### Exercise passage ###

Therefore, improved basecalling accuracy for mixed bases and 5′ and 3′ ends is very desirable so that basecalling algorithms can deliver higher fidelity of Sanger Sequencing data, improve variant identification, increase read length, and also save sequencing costs for sequencing applications.
Denaturing capillary electrophoresis is well known to those of ordinary skill in the art. In overview, a nucleic acid sample is injected at the inlet end of the capillary, into a denaturing separation medium in the capillary, and an electric field is applied to the capillary ends. The different nucleic acid components in a sample, e.g., a polymerase chain reaction (PCR) mixture or other sample, migrate to the detector point with different velocities due to differences in their electrophoretic properties. Consequently, they reach the detector (usually an ultraviolet (UV) or fluorescence detector) at different times. Results present as a series of detected peaks, where each peak represents ideally one nucleic acid component or species of the sample. Peak area and/or peak height indicate the initial concentration of the component in the mixture.
The magnitude of any given peak, including an artifact peak, is most often determined optically on the basis of either UV absorption by nucleic acids, e.g., DNA, or by fluorescence emission from one or more labels associated with the nucleic acid. UV and fluorescence detectors applicable to nucleic acid CE detection are well known in the art.
CE capillaries themselves are frequently quartz, although other materials known to those of skill in the art can be used. There are a number of CE systems available commercially, having both single and multiple-capillary capabilities. The methods described herein are applicable to any device or system for denaturing CE of nucleic acid samples.
Because the charge-to-frictional drag ratio is the same for different sized polynucleotides in free solution, electrophoretic separation requires the presence of a sieving (i.e., separation) medium. Applicable CE separation matrices are compatible with the presence of denaturing agents necessary for denaturing nucleic acid CE, a common example of which is 8M urea.
Systems and methods are described for use in basecalling applications, for example in basecalling systems based on microfluidic separations (in which separation is performed through micro-channels etched into or onto glass, silicon or other substrate), or separation through capillary electrophoresis using single or multiple cylindrical capillary tubes.
To easily identify the discussion of any particular element or act, the most significant digit or digits in a reference number refer to the figure number in which that element is first introduced.
Terminology used herein should be accorded its ordinary meaning the arts unless otherwise indicated expressly or by context.
“Quality values” in this context refers to an estimate (or prediction) of the likelihood that a given basecall is in error. Typically, the quality value is scaled following the convention established by the Phred program: QV=−10 log 10(Pe), where Pe stands for the estimated probability that the call is in error. Quality values are a measure of the certainty of the base calling and consensus-calling algorithms. Higher values correspond to lower chance of algorithm error. Sample quality values refer to the per base quality values for a sample, and consensus quality values are per-consensus quality values.

###

▸ What this exercise asks:
1) In the basecalling passage, what is given as a common example of a denaturing agent used in denaturing nucleic acid CE?
2) Please summarize the basecalling passage in two sentences.

### Data excerpts ###

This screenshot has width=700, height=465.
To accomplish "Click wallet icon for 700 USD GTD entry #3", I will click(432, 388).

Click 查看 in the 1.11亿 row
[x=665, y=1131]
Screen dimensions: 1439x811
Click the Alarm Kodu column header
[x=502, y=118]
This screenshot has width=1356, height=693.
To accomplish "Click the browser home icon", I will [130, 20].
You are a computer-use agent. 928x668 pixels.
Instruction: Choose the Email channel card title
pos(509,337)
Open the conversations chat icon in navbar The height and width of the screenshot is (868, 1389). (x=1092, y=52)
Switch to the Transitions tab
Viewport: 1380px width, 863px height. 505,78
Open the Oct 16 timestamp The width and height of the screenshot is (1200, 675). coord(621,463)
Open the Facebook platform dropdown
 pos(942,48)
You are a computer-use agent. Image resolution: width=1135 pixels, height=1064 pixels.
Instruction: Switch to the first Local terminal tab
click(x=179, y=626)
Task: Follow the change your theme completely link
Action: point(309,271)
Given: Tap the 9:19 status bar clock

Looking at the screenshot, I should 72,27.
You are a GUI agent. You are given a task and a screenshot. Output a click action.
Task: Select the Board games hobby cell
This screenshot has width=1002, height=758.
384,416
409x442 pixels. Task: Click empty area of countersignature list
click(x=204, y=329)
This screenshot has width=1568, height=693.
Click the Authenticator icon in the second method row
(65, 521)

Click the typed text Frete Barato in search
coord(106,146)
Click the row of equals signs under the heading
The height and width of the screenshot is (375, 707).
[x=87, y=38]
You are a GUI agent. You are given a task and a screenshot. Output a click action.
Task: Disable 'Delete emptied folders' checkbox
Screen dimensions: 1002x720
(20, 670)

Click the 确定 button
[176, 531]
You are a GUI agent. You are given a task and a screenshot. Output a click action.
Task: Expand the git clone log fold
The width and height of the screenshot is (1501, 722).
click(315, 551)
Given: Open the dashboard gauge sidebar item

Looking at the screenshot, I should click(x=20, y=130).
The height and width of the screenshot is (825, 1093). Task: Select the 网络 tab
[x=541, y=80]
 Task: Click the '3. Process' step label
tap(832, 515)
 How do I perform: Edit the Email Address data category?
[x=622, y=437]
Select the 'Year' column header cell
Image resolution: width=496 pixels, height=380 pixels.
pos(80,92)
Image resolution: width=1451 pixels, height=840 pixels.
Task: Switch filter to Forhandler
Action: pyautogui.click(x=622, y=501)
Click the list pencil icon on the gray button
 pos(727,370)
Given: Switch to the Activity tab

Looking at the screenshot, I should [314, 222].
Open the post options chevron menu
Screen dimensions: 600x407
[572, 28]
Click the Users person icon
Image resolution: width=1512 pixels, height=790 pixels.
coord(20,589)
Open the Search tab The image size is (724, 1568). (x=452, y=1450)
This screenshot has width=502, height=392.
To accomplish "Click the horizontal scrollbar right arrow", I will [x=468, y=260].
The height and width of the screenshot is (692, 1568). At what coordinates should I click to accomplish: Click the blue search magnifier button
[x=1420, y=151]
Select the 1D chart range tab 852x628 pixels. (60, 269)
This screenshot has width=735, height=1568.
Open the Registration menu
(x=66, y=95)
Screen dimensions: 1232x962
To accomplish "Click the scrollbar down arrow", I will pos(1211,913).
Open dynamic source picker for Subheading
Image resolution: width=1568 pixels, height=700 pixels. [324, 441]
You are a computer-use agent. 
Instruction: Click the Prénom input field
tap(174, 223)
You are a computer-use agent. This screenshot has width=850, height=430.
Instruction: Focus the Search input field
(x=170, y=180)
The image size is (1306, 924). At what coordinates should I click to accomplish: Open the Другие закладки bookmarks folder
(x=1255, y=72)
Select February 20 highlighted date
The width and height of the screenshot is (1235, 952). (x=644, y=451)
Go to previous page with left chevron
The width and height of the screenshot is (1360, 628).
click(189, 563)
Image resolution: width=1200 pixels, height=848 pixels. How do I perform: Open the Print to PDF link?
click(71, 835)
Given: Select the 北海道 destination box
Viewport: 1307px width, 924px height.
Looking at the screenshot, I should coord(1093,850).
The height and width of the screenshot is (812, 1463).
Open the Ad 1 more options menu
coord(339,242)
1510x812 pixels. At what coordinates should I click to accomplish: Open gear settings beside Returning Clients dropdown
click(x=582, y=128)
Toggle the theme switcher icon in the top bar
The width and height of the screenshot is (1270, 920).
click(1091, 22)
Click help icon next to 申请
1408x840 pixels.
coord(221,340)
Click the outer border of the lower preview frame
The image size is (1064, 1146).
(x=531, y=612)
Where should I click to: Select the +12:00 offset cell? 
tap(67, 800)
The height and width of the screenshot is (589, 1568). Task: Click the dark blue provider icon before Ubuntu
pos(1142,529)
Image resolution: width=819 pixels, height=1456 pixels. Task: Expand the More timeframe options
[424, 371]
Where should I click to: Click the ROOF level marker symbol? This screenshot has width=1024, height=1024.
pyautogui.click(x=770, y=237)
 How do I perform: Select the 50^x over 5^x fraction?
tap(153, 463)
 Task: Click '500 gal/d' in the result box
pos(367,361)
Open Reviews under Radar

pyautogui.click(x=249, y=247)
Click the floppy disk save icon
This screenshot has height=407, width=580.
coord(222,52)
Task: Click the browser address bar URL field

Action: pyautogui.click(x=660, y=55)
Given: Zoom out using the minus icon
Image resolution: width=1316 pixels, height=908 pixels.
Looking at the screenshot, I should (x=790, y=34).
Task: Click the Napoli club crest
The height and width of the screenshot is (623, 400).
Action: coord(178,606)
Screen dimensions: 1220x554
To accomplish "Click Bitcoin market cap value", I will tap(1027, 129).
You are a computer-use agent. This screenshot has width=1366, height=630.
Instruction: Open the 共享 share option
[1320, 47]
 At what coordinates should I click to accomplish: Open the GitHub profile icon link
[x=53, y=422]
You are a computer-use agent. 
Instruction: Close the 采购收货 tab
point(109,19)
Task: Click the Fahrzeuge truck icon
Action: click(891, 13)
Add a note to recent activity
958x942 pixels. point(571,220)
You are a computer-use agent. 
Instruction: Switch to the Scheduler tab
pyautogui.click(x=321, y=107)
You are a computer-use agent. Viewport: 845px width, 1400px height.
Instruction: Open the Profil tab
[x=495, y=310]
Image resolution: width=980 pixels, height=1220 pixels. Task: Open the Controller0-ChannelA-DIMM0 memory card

###

▸ Solutions:
1) 8M urea

2) In denaturing capillary electrophoresis, a nucleic acid sample is injected into a denaturing separation medium and an electric field is applied, so its components migrate at different velocities and reach a UV or fluorescence detector at different times, appearing as peaks whose area or height indicates initial concentration. The passage describes systems and methods for basecalling applications and defines quality values as estimates of the likelihood that a given basecall is in error, typically scaled following the Phred convention.